Investigators to use advanced 3D modelling to recreate Creeslough explosion

Initial indications suggest the blast was caused by gas which was being stored in an apartment beside the petrol station

Experts investigating the cause of the explosion in Creeslough, Co Donegal, are expected to use 3D modelling to recreate the explosion virtually.

The investigation process will begin in earnest this week once officials from the Health and Safety Authority (HSA) confirm the site is safe enough for experts to carry out their work.

Initial indications suggest the blast, in which 10 people were killed, was caused by gas which was being stored in an apartment beside the petrol station. Nothing has been uncovered so far to suggest foul play was a factor.

The investigation is being led by crime scene managers from the Garda Technical Bureau which a Garda spokeswoman called “highly experienced post-blast investigation experts”.


They are being assisted by experts from the Commission for Regulation of Utilities and the HSA, which are providing “valuable assistance and expert guidance on site”.

Independent experts specialising in gas and oil explosions have also been drafted in. It is understood these include specialists from Norwegian-based consultancy DNV.

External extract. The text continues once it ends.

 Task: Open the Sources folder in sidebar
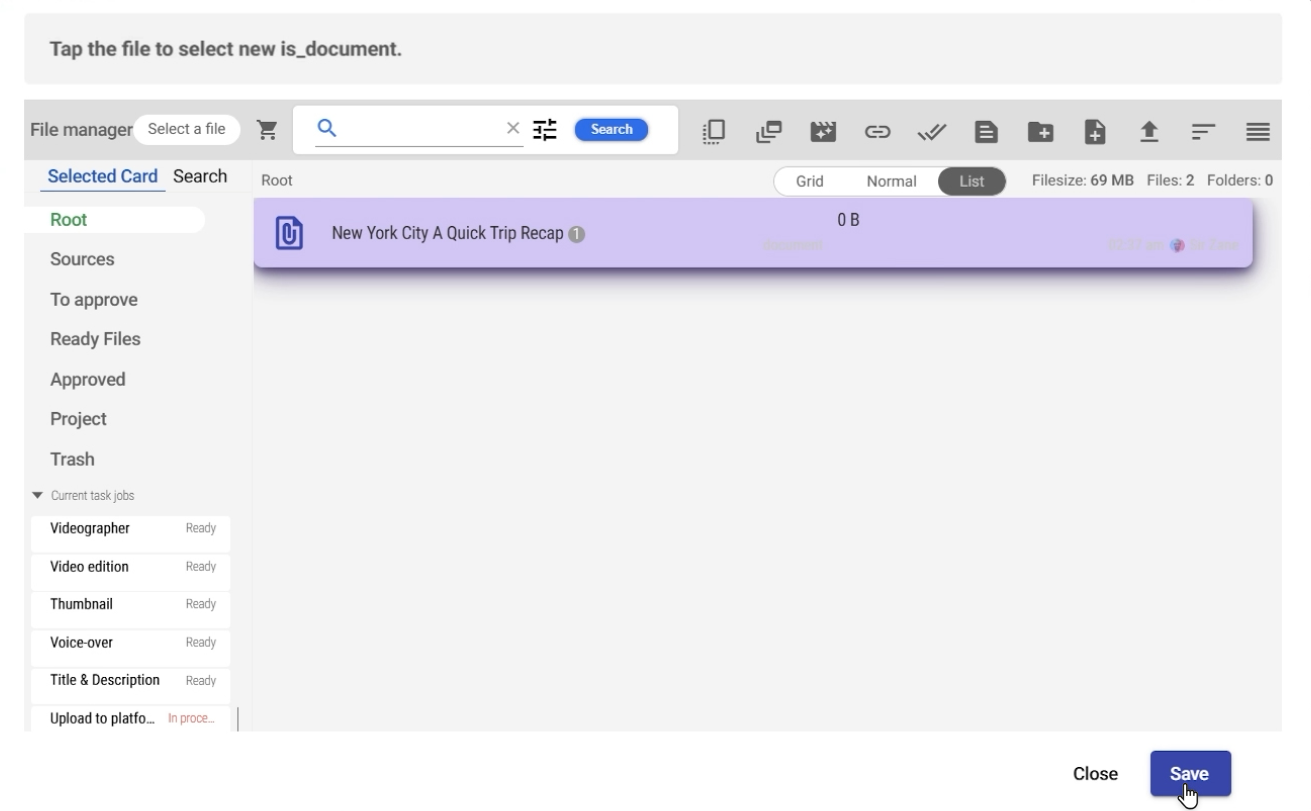click(82, 259)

This company is expected to examine rubble from the blast in its UK-based laboratory. It is also expected to use advanced 3D modelling software to recreate the explosion in a computer environment in an effort to determine the nature of the blast and its path through the complex.

The company also has advanced facilitates in which explosions can be recreated in real life. However, it is not known if these will be utilised.

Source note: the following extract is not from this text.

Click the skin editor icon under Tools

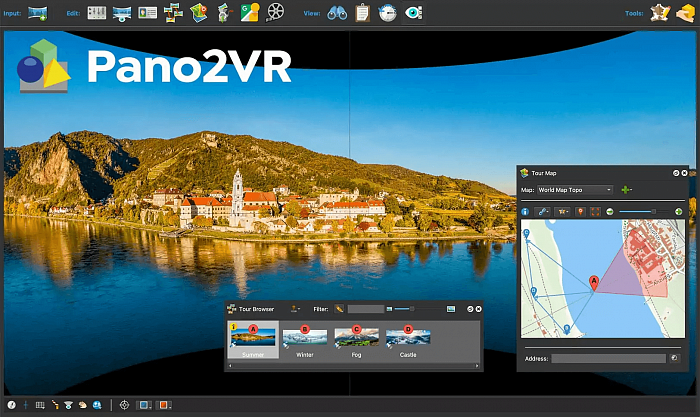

As well as assisting the investigation and the coroners process, this information will inform future safety regulations, sources said.

DNV has been tasked with investigating many gas explosions worldwide, including an explosion at an industrial plant in Tarragona, Spain, in 2020, which killed three people.

The Creeslough investigation is still in the early stages as the site remains in a dangerous state. Garda said the scene is still undergoing a “make safe process” and that experts from various agencies are on standby to begin their work.

The Garda remains in overall control of the scene and investigation and a Garda crime scene manager is “overseeing all forensic and expert activities on site”, the spokeswoman said.

Last week the Garda applied to the High Court for a two-week preservation order to prevent anyone interfering with the site. This was granted by Mr Justice Paul McDermott.

This order is expected to be renewed. Garda sources said it was impossible to say how long the investigation will last but that it will likely involve several more weeks of on-site work.

The last of the victims’ funerals took place on Saturday when Robert Garwe and his five year old daughter Shauna Flanagan Garwe were laid to rest side by side. The other fatalities included three teenagers.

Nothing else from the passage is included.